Если представится возможность, непременно разыщу Сократа. Я ему давно и очень благодарен. За явившееся мне пожизненное понимание, что всюду и вовеки, если появляется некто, хоть чуть-чуть напоминающий этого человека, возникают те трое (в бесчисленной своей разновидности), праведно сплоченное общество и чаша с цикутой (в разнообразии ассортимента).
Может быть, именно поэтому я стал таким оптимистом.
Праведное вдохновение жулика
Когда при мне заходит речь о творческом экстазе и загадочности всяких озарений, я молчу, хотя однажды остро и сполна познал такое состояние. А молчу я, потому что краткие минуты эти был я гениальным мошенником. Зато теперь я знаю, что возможно чудо: человек сам с изумлением слушает себя, ибо такое говорит, что не готовил вовсе, не задумывал, и непонятно самому, откуда что взялось. Пушкин, очевидно, был в таком состоянии, когда восторженно воскликнул (кажется, «Бориса Годунова» завершив): «Ай да Пушкин, ай да сукин сын!» Со мною, повторяю, это было лишь единожды и связано с мошенничеством — увы. А было так.
Ходил ко мне время от времени в Москве один типичнейший еврейский неудачник и слегка шлимазл (что по-русски, как известно, мишугенер) некий Илья Львович. Я не буду называть его фамилию, а имя тоже выдумано, поскольку вся история — подлинна и полностью достоверна. Он сочинял когда-то музыку и подавал надежды, но жена рожала и болела, прокормить семью не удавалось, и ради супа с хлебом он пошел в фотографы, где и застрял. Лишь изредка играл на пригородных свадьбах, и более ничто не связывало его с музыкой. И внешне был он этакий растяпа-размазня (еще есть слово цудрейтер, и само обилие на идише подобных ярлыков для человека не от мира сего свидетельствует о распространенности таких чуть свихнутых евреев; я все эти слова слыхал, естественно, от бабушки — в свой адрес).
Очевидно, людям полноценным (следует читать это в кавычках) прямо-таки до смерти хотелось обмануть его или обидеть. Был он добр, доверчив и распахнуто душевен. Изредка еще он зарабатывал, перепродавая какие-нибудь мелочи, но подвести его, надуть, недоплатить такому — вечно норовили все, с кем он вступал в свои некрупные торговые отношения. Порой он заходил ко мне, деликатно выкуривал папиросу, испуганно и вежливо отказывался от чая и опять надолго исчезал. А собираясь появиться, предварительно звонил и спрашивал, не помешает ли, минут на десять забежав. И дольше не засиживался никогда. Полное одутловатое лицо его было всегда помятым и бледным, а подслеповатые глаза смотрели так, будто он хочет извиниться за само существование свое.

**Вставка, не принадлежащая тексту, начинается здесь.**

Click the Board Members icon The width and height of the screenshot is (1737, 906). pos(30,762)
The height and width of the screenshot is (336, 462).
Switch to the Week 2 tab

Однажды он вдруг появился без звонка. В прихожей туфли снял, хоть вовсе не было заведено такое в нашем доме, застенчиво и боком, как всегда, прошел в мою комнату, сел на диван и снял очки, чтоб протереть их. Тут и увидел я, что нечто с ним произошло, точней стряслось, кошмарное было лицо у Ильи Львовича. Куда-то делась мятая округлая полнота, желтая кожа с синими прожилками туго обтягивала кости черепа, и дико выделялись мутные тоскливые глаза.